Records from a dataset
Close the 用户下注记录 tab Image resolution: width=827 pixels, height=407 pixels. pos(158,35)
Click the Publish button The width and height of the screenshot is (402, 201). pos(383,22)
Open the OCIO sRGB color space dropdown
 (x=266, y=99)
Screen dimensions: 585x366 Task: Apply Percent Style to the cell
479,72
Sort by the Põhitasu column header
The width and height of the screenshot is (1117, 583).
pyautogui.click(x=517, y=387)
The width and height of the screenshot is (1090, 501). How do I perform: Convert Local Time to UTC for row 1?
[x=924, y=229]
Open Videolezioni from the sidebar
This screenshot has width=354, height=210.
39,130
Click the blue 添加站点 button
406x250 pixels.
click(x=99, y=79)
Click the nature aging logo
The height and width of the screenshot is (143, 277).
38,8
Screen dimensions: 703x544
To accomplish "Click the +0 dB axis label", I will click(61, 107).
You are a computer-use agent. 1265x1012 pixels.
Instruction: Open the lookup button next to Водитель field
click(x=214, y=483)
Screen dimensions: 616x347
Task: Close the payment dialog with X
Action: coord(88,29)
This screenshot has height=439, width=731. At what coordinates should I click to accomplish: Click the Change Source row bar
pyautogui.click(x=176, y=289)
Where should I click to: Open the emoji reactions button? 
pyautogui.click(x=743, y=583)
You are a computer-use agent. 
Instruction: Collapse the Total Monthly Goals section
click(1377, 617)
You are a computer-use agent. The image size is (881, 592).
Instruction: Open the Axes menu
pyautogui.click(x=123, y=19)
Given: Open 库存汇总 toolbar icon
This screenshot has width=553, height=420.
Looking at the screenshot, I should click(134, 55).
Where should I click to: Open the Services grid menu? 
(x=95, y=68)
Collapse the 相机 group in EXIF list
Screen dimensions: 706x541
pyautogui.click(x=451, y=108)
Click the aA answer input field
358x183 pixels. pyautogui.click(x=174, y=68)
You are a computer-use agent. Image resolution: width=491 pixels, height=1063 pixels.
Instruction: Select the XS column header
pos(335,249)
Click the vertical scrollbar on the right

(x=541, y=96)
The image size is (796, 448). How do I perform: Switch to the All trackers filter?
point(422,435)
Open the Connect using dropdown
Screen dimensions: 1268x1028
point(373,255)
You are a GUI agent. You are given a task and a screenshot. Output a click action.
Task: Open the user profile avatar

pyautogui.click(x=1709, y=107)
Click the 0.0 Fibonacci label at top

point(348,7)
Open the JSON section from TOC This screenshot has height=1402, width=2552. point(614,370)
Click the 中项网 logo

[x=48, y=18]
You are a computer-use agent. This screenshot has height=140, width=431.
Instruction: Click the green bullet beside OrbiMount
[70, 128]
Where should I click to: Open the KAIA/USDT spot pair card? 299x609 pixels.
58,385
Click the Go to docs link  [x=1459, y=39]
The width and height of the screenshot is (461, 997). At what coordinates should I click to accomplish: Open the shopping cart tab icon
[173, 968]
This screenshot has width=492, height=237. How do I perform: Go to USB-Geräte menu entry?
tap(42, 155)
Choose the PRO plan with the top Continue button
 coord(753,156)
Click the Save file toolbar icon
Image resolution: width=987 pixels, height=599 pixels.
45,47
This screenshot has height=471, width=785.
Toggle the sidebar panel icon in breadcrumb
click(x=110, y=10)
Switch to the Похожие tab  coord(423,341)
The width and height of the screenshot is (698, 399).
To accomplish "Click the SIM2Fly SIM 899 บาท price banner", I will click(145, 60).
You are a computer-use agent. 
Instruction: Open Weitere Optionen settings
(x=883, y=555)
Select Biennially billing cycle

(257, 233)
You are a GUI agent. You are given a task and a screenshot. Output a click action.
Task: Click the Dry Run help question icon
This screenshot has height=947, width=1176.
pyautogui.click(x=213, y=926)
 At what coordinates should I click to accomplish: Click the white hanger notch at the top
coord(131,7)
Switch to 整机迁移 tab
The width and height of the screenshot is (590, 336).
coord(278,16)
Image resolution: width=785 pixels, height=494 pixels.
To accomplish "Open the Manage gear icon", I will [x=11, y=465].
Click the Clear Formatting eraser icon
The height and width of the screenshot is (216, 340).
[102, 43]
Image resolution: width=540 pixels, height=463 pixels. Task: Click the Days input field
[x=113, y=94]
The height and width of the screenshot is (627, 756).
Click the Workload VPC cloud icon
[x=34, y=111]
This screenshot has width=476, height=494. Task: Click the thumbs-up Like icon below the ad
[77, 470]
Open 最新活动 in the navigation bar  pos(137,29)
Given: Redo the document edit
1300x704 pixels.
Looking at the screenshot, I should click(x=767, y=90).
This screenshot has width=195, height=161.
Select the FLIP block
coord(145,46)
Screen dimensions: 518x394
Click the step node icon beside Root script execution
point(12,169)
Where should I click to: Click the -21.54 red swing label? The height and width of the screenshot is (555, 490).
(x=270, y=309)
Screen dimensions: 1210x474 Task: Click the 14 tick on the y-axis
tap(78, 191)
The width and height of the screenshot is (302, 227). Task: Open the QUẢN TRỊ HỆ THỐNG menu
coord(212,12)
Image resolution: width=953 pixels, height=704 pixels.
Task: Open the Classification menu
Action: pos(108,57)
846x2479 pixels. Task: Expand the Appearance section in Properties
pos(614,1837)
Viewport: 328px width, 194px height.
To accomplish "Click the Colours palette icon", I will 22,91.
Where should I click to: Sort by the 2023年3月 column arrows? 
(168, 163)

PROBLEM DESCRIPTION: Reproduce the stretch of records from the start through the line containing "pyautogui.click(x=517, y=387)", with both ends included.

ANSWER TO THE PROBLEM:
Close the 用户下注记录 tab Image resolution: width=827 pixels, height=407 pixels. pos(158,35)
Click the Publish button The width and height of the screenshot is (402, 201). pos(383,22)
Open the OCIO sRGB color space dropdown
 (x=266, y=99)
Screen dimensions: 585x366 Task: Apply Percent Style to the cell
479,72
Sort by the Põhitasu column header
The width and height of the screenshot is (1117, 583).
pyautogui.click(x=517, y=387)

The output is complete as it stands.